[Stored entries]
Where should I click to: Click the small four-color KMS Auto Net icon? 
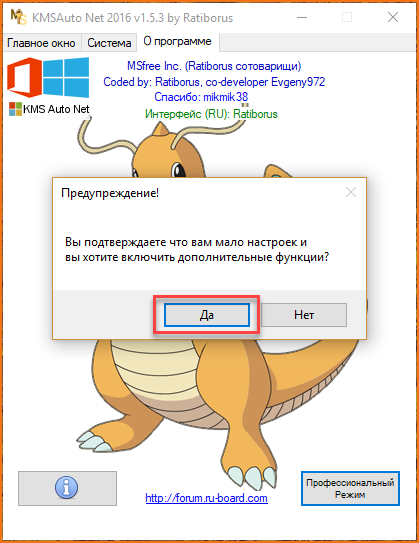tap(15, 109)
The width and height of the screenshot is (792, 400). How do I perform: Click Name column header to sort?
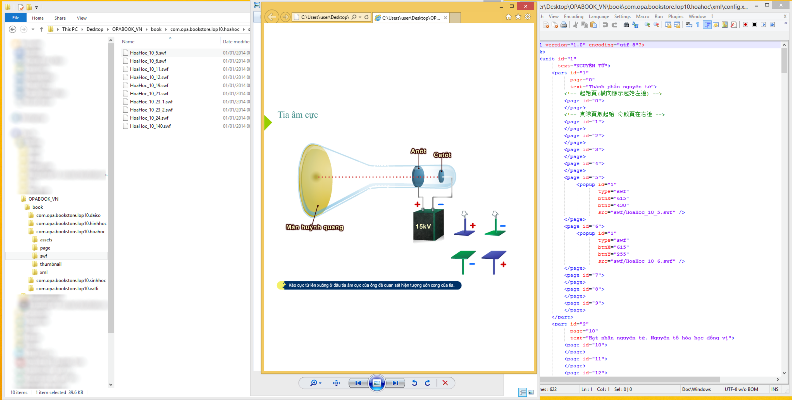[130, 44]
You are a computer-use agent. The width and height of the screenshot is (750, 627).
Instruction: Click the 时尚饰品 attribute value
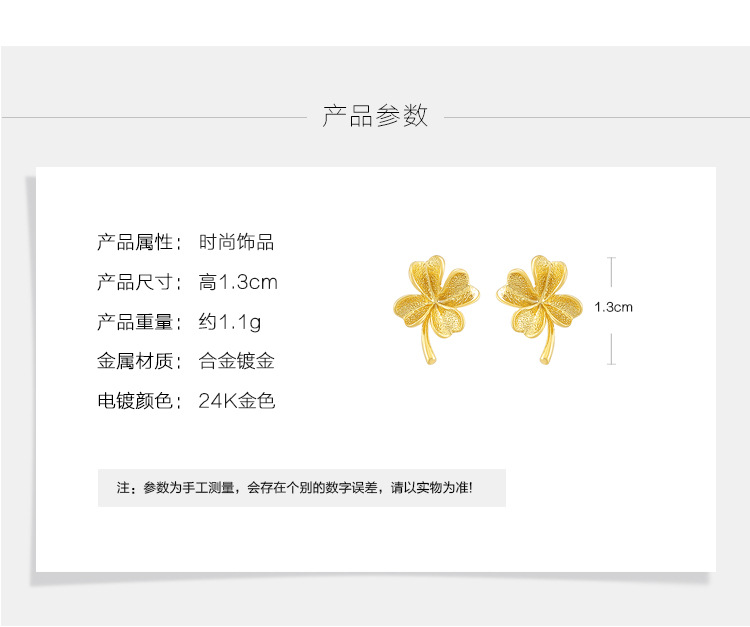coord(236,242)
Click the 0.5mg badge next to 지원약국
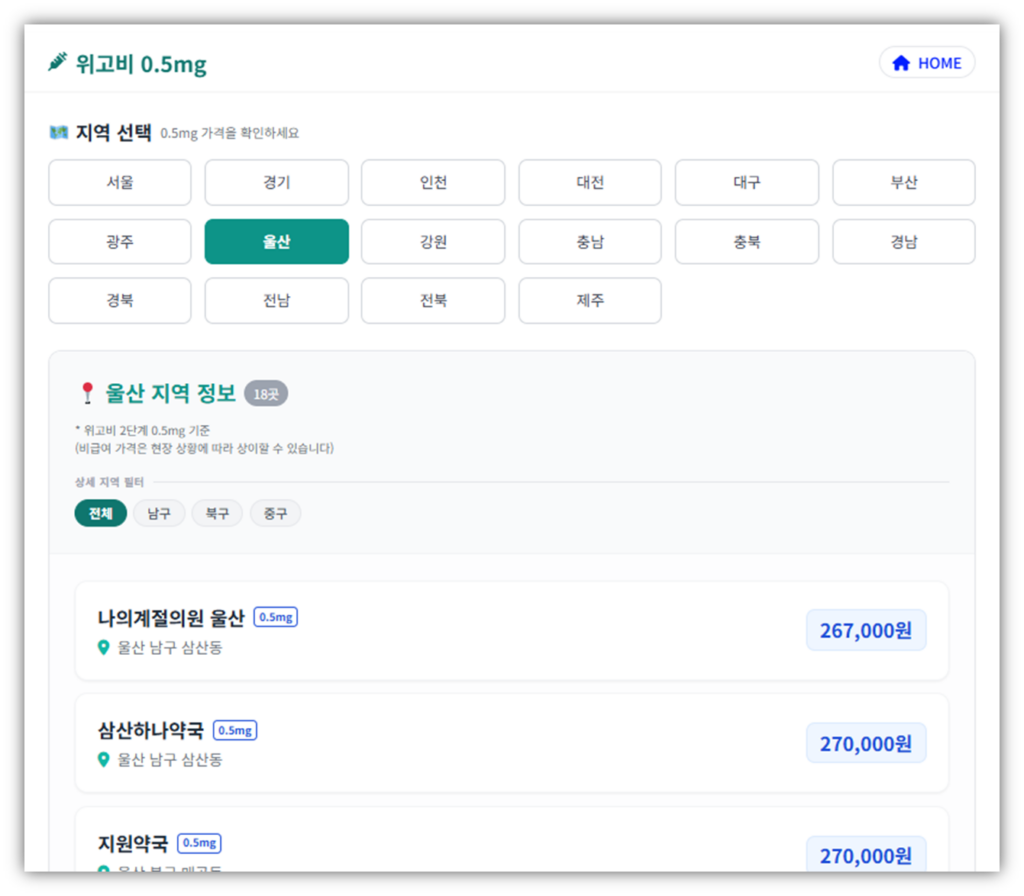1024x896 pixels. 200,843
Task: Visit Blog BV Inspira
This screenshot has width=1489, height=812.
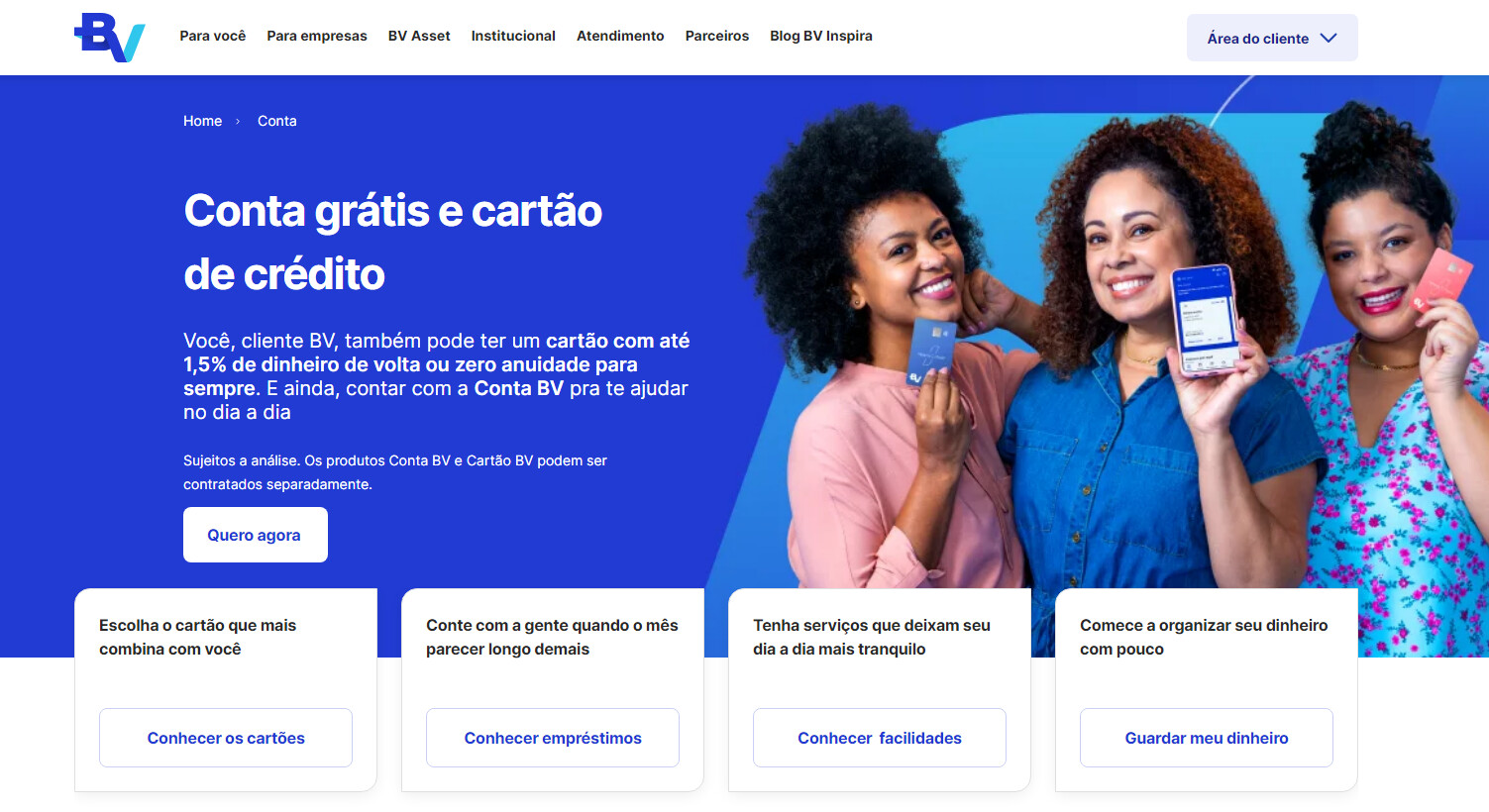Action: [821, 36]
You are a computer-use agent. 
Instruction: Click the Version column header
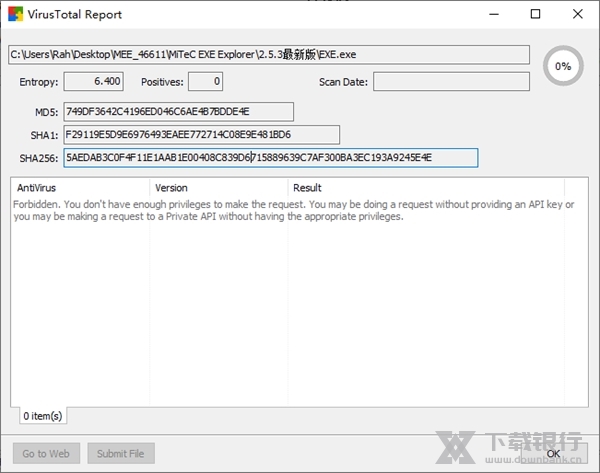tap(218, 188)
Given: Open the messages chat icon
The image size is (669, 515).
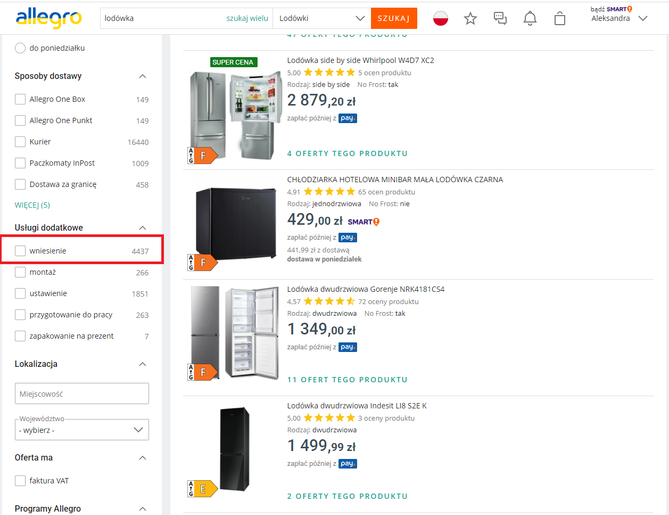Looking at the screenshot, I should (500, 18).
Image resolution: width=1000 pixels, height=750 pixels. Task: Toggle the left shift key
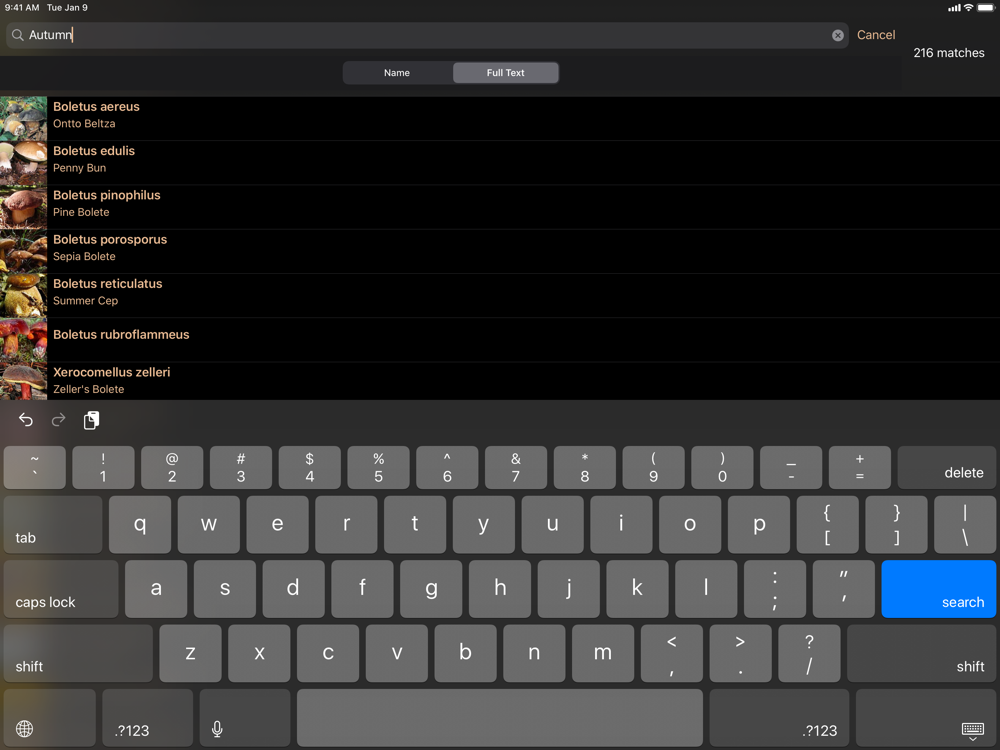pos(78,653)
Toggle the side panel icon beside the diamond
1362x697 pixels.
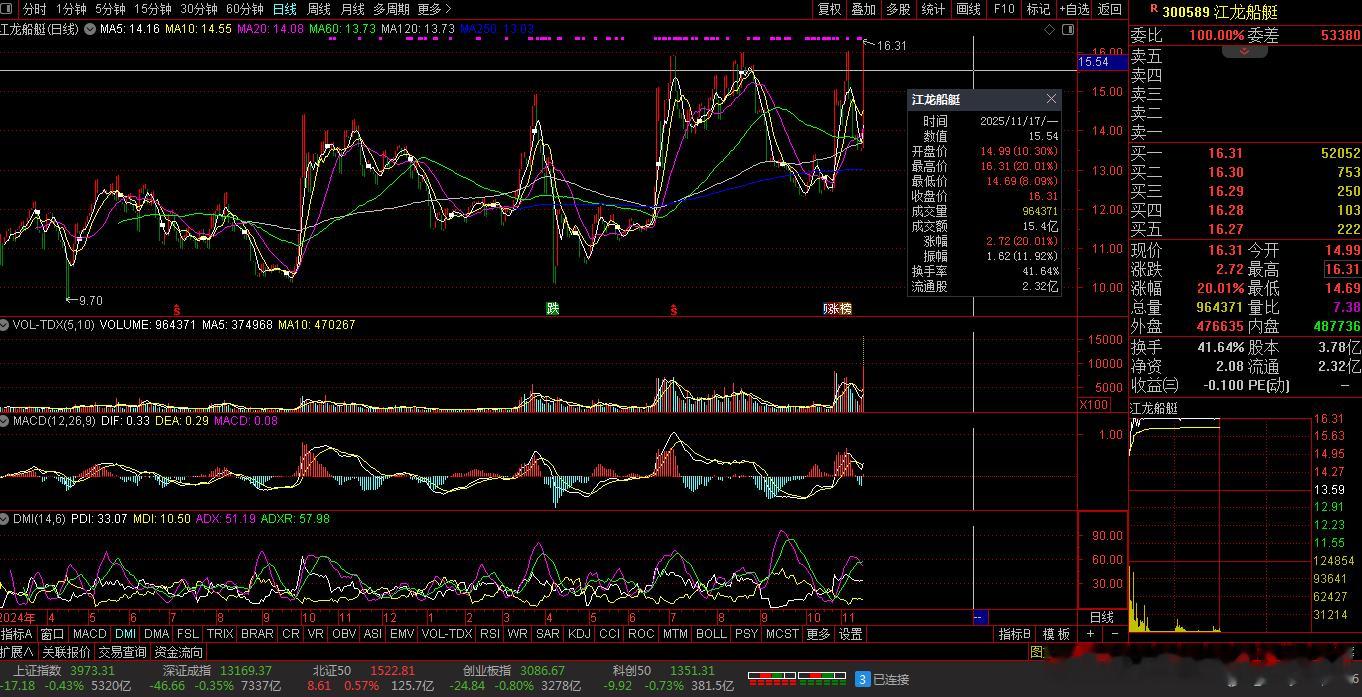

### WHAT IS REQUIRED
Where a picture appears, omit it; otherwise reproduce each line above from the first to the one with "Task: Visit Blog BV Inspira", inclusive.

### RESPONSE
Where should I click to: Click the small four-color KMS Auto Net icon? 
tap(15, 109)
The width and height of the screenshot is (792, 400). How do I perform: Click Name column header to sort?
[130, 44]
You are a computer-use agent. The width and height of the screenshot is (750, 627).
Instruction: Click the 时尚饰品 attribute value
coord(236,242)
Click the 0.5mg badge next to 지원약국
1024x896 pixels. 200,843
Task: Visit Blog BV Inspira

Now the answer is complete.